§ **課題の要件**
この後に続くマルクスと社会権についての文章から、「政治的権利と社会的権利の双方」を含む語句で始まり「それに挑戦しようとしている。」で終わる部分を、一字一句違えずに書き写してください。

§ **文書の抜粋**

# # # # #

政治的権利と社会的権利の双方を実現することの大事さというのは、いまや社会主義だけに固有のものではない。国連で自由権規約と社会権規約の双方が採択されているのだから、当然である。

 

 ところが、マルクスの時代も現代も、社会権の実現がそう簡単ではない。貧困と格差がなくならないどころか、黙っていると広がっていく。そこに生産手段の社会化という、社会権を達成する上での欠かせない手段を提示したところに、マルクスの新しさがあったわけだ(あえて言えば、マルクスが社会主義の要素として自由権を言わなかったのは、あまりにも当然のことであったからで、マルクスが生きていたら、自由権が奪われた国を社会主義と評価することはなかっただろう)。

 

 だが、生産手段を社会化したはずのソ連、東欧で社会権が十分に達成されず、もちろん自由権は資本主義にさえ及ばないという現実があり、崩壊していく。その過程で、なんとかもちこたえようとする努力もあった。そして中国も「社会主義市場経済」というあらたなアプローチでそれに挑戦しようとしている。

# # # # #

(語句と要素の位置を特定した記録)
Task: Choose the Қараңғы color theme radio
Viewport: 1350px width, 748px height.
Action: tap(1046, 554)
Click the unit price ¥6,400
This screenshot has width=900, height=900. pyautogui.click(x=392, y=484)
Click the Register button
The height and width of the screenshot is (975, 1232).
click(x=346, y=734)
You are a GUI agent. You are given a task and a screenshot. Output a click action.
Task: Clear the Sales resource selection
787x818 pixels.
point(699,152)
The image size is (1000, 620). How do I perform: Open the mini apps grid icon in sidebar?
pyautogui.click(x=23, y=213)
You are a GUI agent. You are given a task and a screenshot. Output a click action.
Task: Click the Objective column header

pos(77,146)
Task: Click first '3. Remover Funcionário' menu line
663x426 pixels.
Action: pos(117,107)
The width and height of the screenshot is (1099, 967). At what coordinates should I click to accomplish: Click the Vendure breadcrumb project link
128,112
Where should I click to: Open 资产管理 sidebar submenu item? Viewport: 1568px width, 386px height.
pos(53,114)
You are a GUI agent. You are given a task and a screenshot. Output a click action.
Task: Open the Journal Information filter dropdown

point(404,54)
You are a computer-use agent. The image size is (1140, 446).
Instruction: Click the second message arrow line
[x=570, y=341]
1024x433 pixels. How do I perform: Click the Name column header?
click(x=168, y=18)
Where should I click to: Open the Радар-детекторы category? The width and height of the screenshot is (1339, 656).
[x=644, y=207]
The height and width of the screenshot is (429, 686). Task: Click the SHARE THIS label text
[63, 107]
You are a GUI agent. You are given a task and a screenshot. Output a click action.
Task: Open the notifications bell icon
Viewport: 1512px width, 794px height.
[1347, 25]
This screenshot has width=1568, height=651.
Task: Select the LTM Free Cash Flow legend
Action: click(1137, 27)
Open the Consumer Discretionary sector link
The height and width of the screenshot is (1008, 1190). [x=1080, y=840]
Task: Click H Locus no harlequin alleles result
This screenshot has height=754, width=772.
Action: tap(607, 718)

# # # # #

§ **回答**
政治的権利と社会的権利の双方を実現することの大事さというのは、いまや社会主義だけに固有のものではない。国連で自由権規約と社会権規約の双方が採択されているのだから、当然である。

 

 ところが、マルクスの時代も現代も、社会権の実現がそう簡単ではない。貧困と格差がなくならないどころか、黙っていると広がっていく。そこに生産手段の社会化という、社会権を達成する上での欠かせない手段を提示したところに、マルクスの新しさがあったわけだ(あえて言えば、マルクスが社会主義の要素として自由権を言わなかったのは、あまりにも当然のことであったからで、マルクスが生きていたら、自由権が奪われた国を社会主義と評価することはなかっただろう)。

 

 だが、生産手段を社会化したはずのソ連、東欧で社会権が十分に達成されず、もちろん自由権は資本主義にさえ及ばないという現実があり、崩壊していく。その過程で、なんとかもちこたえようとする努力もあった。そして中国も「社会主義市場経済」というあらたなアプローチでそれに挑戦しようとしている。